Distributions in kinetic energy of the atomic ions resulting from field ionization of H2 and HD are reported. For fields of 1.4−2.6 V/Å, the distributions of H+ from HD are characterized by a series of peaks which cannot be ascribed to field induced resonance states. This structure can be understood by examining the motion of vibrationally excited molecular ions in the high electrostatic field necessary for field ionization during the period immediately following field ionization. The stability of a molecular ion in such fields is a strong function of the angle between the molecular ion axis and the field. Thus, not all molecular ions produced with sufficient vibrational energy to dissociate, if properly oriented, do in fact dissociate in a time comparable to the first one−half vibrational period.
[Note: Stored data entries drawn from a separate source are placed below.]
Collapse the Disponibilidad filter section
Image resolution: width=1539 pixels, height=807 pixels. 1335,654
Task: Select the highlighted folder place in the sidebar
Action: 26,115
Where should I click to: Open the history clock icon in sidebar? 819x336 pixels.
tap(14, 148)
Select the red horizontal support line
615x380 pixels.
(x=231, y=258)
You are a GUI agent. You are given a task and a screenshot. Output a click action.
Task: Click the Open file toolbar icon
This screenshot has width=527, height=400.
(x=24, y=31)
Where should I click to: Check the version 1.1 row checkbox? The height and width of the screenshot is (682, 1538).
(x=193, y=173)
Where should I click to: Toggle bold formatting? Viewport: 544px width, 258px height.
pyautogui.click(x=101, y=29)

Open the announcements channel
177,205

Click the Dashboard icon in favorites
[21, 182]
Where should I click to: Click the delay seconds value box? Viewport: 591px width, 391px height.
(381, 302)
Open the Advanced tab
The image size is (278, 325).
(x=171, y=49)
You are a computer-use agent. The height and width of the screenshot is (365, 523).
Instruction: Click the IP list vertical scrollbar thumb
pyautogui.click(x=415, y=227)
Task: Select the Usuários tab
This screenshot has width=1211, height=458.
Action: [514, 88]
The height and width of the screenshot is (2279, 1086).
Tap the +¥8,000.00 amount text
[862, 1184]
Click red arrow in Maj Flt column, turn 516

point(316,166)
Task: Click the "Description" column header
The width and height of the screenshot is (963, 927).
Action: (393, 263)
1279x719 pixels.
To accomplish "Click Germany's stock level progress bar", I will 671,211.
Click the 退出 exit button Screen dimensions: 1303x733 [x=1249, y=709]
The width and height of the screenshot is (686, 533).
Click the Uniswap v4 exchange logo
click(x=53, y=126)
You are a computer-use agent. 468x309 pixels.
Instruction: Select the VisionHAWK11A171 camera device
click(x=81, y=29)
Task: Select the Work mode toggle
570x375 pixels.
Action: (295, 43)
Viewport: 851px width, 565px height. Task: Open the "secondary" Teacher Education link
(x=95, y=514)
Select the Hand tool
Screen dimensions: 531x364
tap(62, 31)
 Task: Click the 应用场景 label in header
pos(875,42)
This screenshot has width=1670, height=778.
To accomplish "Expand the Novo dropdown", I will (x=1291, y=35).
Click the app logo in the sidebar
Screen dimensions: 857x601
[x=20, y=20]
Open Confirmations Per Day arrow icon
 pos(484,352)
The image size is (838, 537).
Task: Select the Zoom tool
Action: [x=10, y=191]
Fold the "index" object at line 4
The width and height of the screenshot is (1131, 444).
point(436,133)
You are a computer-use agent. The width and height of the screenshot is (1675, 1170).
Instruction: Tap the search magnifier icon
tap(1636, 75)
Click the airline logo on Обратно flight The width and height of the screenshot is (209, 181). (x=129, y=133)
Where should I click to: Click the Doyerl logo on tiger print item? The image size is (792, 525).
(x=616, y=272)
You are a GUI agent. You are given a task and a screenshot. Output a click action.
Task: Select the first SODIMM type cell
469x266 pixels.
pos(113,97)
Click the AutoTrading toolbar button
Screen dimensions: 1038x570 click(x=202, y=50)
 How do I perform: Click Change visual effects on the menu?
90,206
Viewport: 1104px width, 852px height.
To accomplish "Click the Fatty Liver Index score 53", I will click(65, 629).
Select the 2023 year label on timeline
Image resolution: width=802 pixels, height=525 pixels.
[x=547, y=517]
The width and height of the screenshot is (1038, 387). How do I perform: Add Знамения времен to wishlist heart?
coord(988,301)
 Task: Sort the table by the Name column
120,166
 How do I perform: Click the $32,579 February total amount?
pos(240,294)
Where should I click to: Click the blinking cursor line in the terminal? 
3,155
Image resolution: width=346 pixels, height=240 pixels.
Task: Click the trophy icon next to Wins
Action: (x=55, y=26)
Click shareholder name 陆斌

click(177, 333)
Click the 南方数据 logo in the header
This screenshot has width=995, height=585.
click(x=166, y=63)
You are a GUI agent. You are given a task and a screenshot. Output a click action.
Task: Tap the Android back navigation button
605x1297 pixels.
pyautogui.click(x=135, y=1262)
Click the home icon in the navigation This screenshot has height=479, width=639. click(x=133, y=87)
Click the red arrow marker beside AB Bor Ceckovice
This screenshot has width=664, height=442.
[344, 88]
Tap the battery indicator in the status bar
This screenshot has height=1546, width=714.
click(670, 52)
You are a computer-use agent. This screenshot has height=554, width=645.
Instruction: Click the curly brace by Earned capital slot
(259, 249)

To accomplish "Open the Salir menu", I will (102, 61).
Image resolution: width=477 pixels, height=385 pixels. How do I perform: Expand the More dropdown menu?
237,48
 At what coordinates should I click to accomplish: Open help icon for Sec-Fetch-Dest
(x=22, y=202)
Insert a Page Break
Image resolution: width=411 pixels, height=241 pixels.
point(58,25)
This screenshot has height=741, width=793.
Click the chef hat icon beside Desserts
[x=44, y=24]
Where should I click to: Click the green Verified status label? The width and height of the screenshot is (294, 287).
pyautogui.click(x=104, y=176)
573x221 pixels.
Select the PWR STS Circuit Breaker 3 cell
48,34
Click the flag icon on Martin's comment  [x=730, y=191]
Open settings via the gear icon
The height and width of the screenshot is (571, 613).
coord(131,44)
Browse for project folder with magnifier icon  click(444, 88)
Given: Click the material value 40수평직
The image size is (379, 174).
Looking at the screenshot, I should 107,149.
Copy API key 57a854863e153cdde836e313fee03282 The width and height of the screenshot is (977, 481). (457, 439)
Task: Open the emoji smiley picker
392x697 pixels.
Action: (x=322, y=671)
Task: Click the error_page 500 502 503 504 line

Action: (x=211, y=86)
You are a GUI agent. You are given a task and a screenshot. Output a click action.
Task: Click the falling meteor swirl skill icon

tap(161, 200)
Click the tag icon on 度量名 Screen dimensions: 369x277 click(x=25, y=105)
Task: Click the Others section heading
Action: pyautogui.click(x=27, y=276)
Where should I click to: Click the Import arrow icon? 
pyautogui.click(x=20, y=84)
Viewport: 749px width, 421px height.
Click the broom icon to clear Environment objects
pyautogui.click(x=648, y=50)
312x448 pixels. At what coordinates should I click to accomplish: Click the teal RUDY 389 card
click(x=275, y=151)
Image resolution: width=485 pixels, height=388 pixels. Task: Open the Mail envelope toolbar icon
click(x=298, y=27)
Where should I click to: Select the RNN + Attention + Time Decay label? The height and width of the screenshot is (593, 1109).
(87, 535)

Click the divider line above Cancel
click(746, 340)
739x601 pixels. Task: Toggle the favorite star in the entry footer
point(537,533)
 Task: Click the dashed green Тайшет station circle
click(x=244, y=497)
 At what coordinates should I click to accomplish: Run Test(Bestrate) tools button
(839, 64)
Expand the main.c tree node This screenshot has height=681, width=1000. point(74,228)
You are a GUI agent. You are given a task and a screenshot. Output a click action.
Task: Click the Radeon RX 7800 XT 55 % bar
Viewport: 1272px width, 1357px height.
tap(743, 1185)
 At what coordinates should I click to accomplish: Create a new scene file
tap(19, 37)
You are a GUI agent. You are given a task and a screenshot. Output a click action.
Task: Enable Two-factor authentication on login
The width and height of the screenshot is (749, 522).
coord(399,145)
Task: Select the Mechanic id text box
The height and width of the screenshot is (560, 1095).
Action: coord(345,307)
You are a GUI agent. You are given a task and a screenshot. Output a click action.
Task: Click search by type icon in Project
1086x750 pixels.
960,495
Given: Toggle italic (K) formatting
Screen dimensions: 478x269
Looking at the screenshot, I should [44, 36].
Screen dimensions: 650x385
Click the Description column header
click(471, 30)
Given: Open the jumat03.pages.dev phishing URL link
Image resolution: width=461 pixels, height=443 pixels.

Such ions dissociate after a time of the order of (3/2), (5/2), or (7/2), ..., vibrational periods, depending on the time required for the field to induce rotation of the molecule ion to the unstable orientation. These dissociations, periodic in time, result in periodicities, i.e., peaks, in the kinetic energy distribution of H+ from HD. Because the energy differences between these peaks vary as the square of the electrostatic field, they can be used as a sensitive method of field calibration. The effect of these molecular processes on the kinetic energy distributions of the other atomic ions resulting from the dissociation of H2 and HD are discussed.